Professor of Anthropology, New College of Florida
Themes and Theming
Vacation spots have themes. Restaurants have themes. Malls have themes. Theme parks are, by definition, themed. Sociologist Mark Gottdiener in a 1996 book The Theming of America: Dreams, Visions and Commercial Spaces brought a term for consideration of social experiences: theming. Professor Gottdiener noticed the use of symbols and signs to integrate experience at a place. The most famous and successful example of theming is the Disney World theme park, with the mouse ears recognizable seemingly across all generations and social groups. Driving on I-4, the transmission tower is easily recognizable and connected to Disney World. That is successful theming.
Archaeology is a source for theming. Archaeological artifacts invoke history and adventure. So Busch Gardens, which is a theme park using Africa for inspiration, has a subsection for its Ancient Egypt area as seen in the Egyptology restaurant, gift shop, playground, and exhibit. Egyptology is just the most popular of archaeo-themes for theme parks.
Theming is not just for American theme parks. For the tourists to the famous archaeological site of Troy in Turkey, there is a replica of a horse. There has been a horse at Troy for decades; in 2004 after the Warner Brothers film, a new replica for tourists to photograph and climb was donated to stress the Homeric theme for the location.

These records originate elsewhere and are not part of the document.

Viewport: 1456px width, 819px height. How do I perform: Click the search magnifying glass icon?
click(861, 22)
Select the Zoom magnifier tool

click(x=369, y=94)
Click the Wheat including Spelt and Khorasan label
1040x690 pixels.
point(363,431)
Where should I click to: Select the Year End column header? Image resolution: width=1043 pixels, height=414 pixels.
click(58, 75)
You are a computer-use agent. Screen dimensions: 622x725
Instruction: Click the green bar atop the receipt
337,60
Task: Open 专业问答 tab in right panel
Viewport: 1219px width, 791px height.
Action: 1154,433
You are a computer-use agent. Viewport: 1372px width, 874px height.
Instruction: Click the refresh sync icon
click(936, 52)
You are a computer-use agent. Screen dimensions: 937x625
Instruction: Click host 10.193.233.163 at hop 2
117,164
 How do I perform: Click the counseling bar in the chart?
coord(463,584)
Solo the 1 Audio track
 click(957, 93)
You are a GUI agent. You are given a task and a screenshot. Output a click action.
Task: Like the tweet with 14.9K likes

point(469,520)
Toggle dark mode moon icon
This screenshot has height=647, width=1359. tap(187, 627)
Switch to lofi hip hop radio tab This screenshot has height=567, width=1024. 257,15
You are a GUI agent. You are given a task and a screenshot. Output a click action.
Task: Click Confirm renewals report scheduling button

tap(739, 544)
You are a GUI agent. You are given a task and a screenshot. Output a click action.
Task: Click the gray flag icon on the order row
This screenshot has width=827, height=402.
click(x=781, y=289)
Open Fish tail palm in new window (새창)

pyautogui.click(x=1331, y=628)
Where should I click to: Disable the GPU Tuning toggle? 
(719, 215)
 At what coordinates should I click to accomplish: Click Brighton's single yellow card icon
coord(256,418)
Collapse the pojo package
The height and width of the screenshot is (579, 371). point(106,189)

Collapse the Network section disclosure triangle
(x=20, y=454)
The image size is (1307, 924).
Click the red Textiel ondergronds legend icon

Archaeology is a source for themes but archaeology is also themed. In the Middle East archaeological expeditions have been named after benefactors for decades, and many have logos that go nicely on tee-shirts. In the USA, the excavations are focused to highlight particular issues although most present the titles as informative for the research focused on the place or time period. In a 2005 essay in the SAA Archaeological Bulletin, I raised concerns over the competing demands of heritage tourism, with its want for themes, and academic research. But even then I realized themes do help with communication, clarifying the intent and goals for a research project in a concise manner.
Themes for Heritage Interpretation
I learned to appreciate theming as a member of the interdisciplinary public anthropology program Looking for Angola , the search for material remains of an early 19th century maroon community. At first when I presented on the project, I would start with a long discussion of the time period and then the meaning of the term maroon. The questions from the audience focused on techniques and the challenges of excavations. But when I heard historian Canter Brown Jr. in Vickie Oldham’s 2006 video Looking for Angola invoke the project in terms of freedom, I realized the clunkiness dissolved. An archaeology of freedom allowed concise, productive presentations. At public presentations where I explained the goal of freedom in early 19th century, the questions raised by audiences brought out the details of the larger historical context and a concern for the descendant communities – a more satisfying dynamic, more in line with the anthropology of the program and the social justice goals of the project.
So as I plan my next public anthropology program in partnership with Sarasota County, at Phillippi Estate Park, there are multiple steps before engaging the public but I am thinking about themes as well. What is the archaeology of trust at Phillippi Creek?